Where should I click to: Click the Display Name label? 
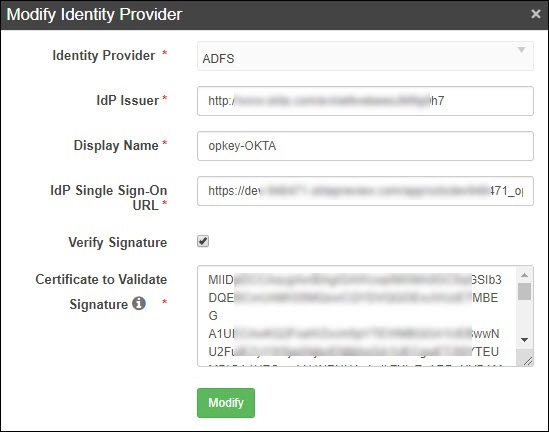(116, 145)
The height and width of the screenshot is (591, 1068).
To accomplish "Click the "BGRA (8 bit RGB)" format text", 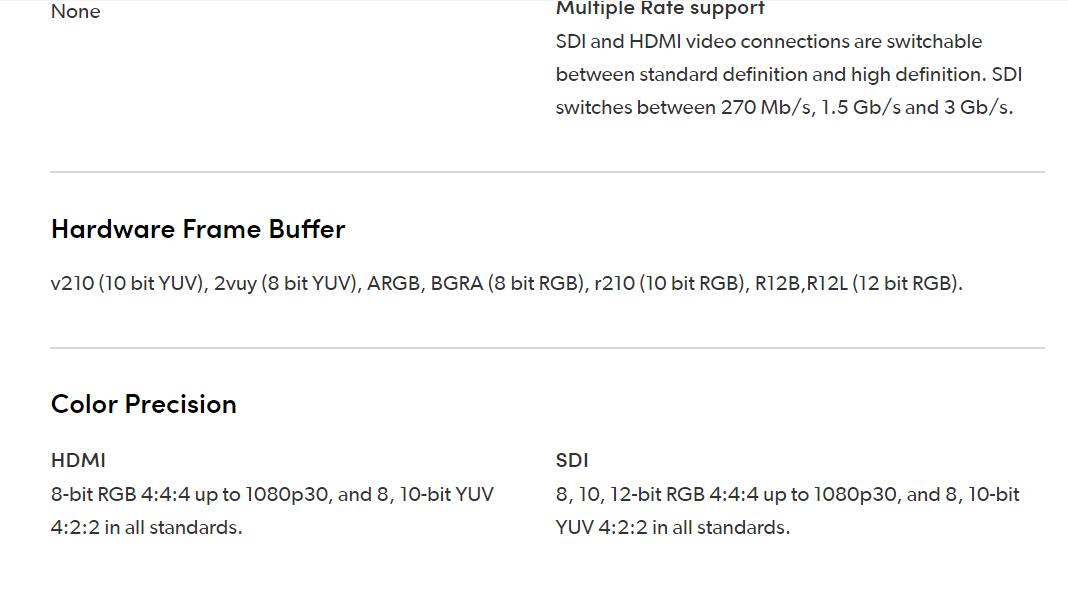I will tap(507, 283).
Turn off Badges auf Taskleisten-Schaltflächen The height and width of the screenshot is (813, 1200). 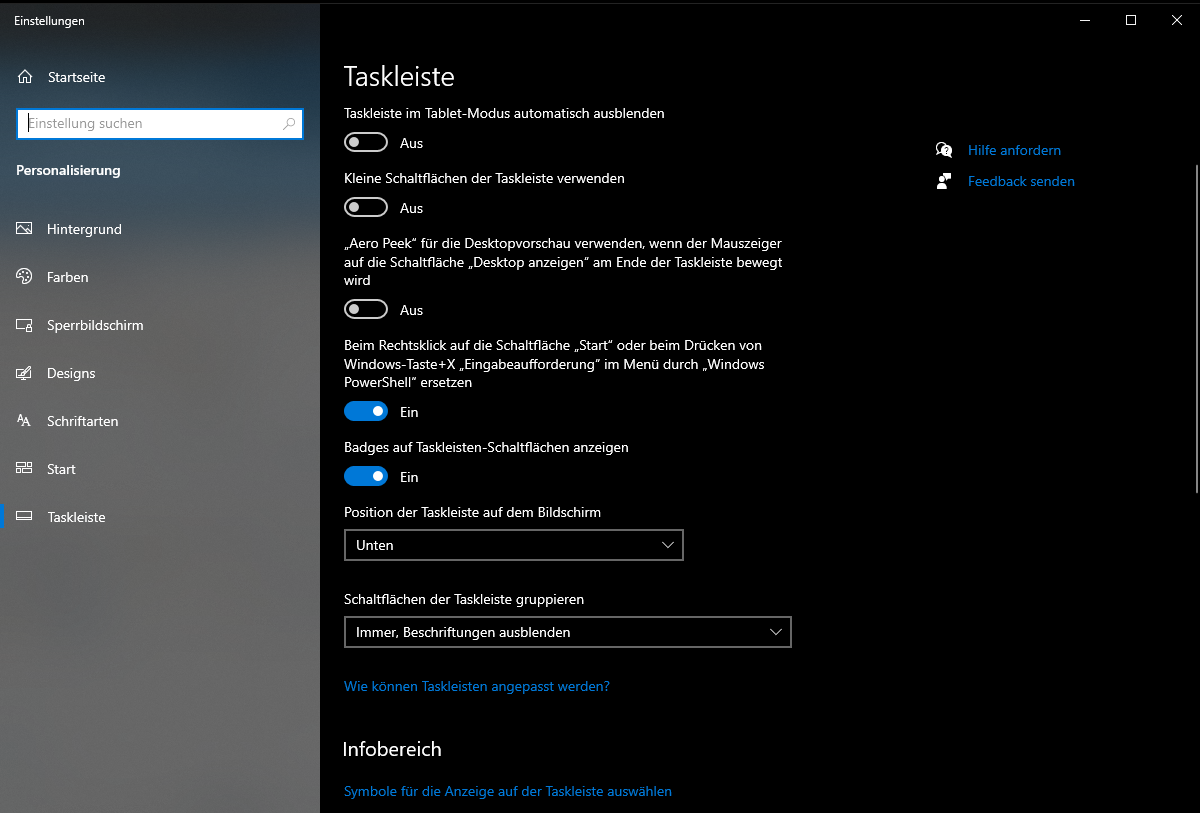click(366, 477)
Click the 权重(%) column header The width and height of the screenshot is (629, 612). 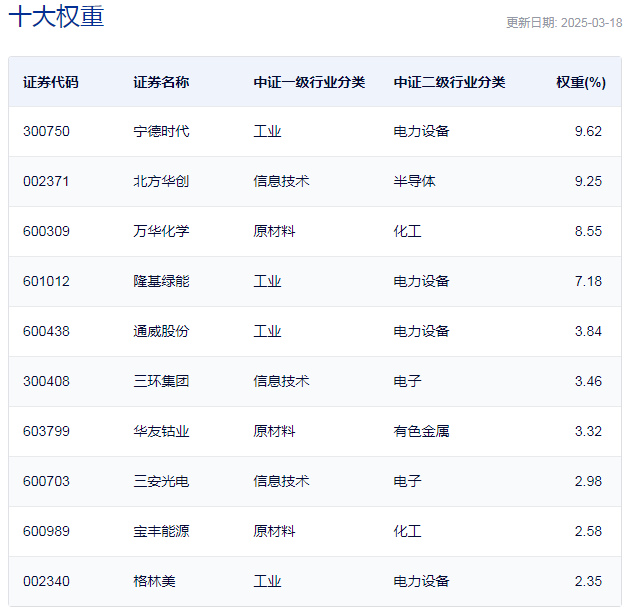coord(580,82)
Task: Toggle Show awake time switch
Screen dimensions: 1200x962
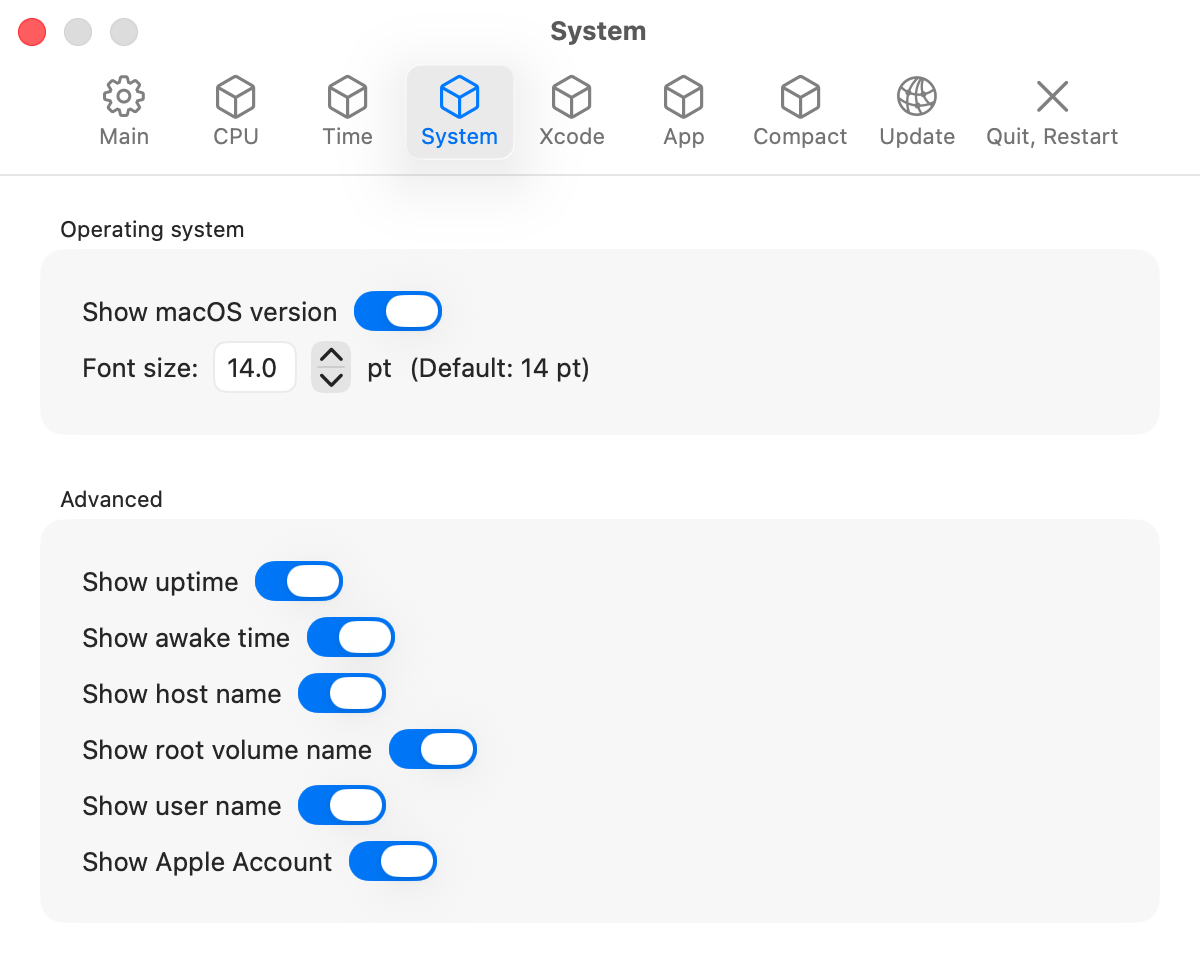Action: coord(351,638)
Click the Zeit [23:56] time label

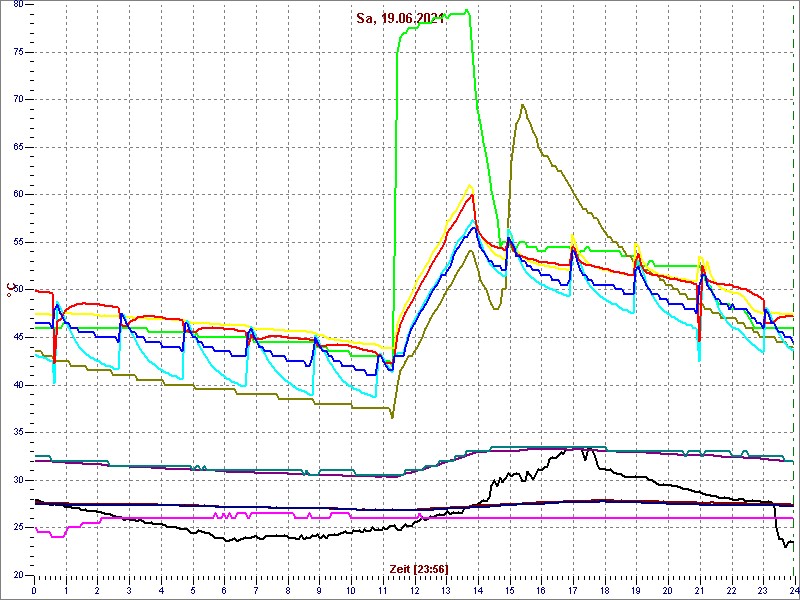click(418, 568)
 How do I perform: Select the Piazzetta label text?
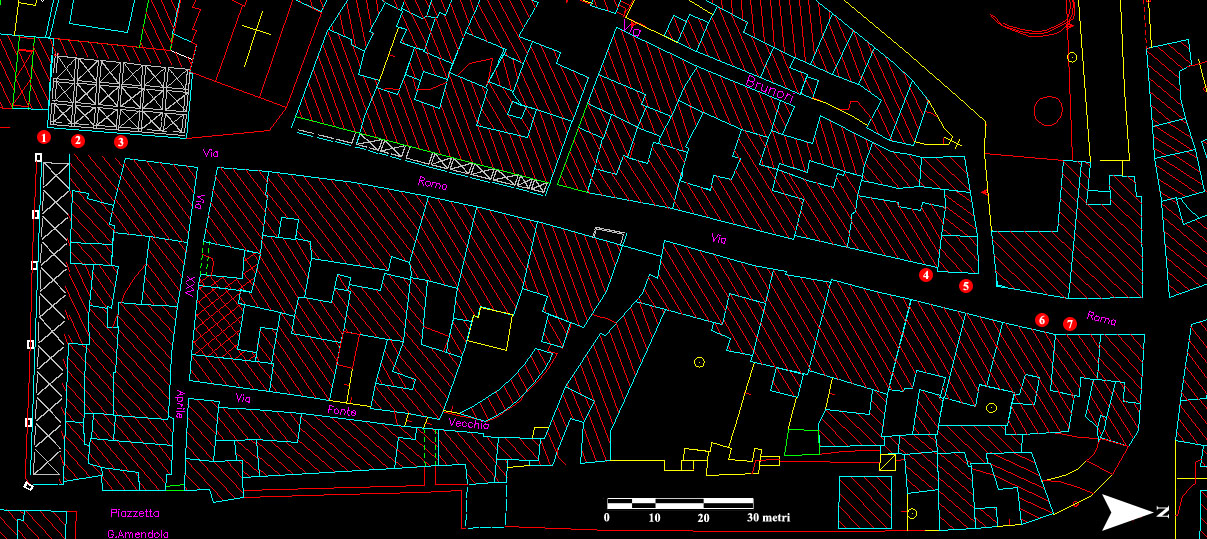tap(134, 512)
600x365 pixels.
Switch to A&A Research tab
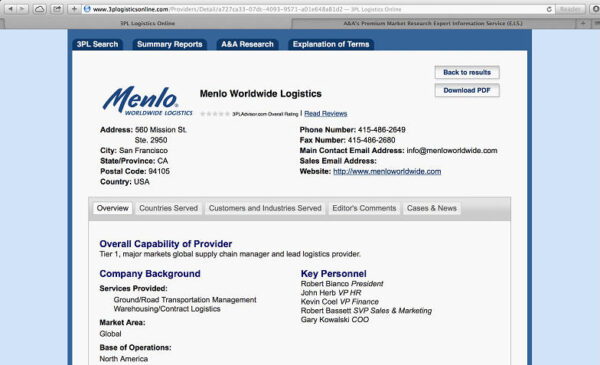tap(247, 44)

Exercise instructions: From the line that contains "Click the Zeit [23:56] time label" down to the last line of the material above, every line must be repeated exactly, with pictures removed and both end lines included.

Completed task:
Click the Zeit [23:56] time label

click(418, 568)
 How do I perform: Select the Piazzetta label text?
tap(134, 512)
600x365 pixels.
Switch to A&A Research tab
tap(247, 44)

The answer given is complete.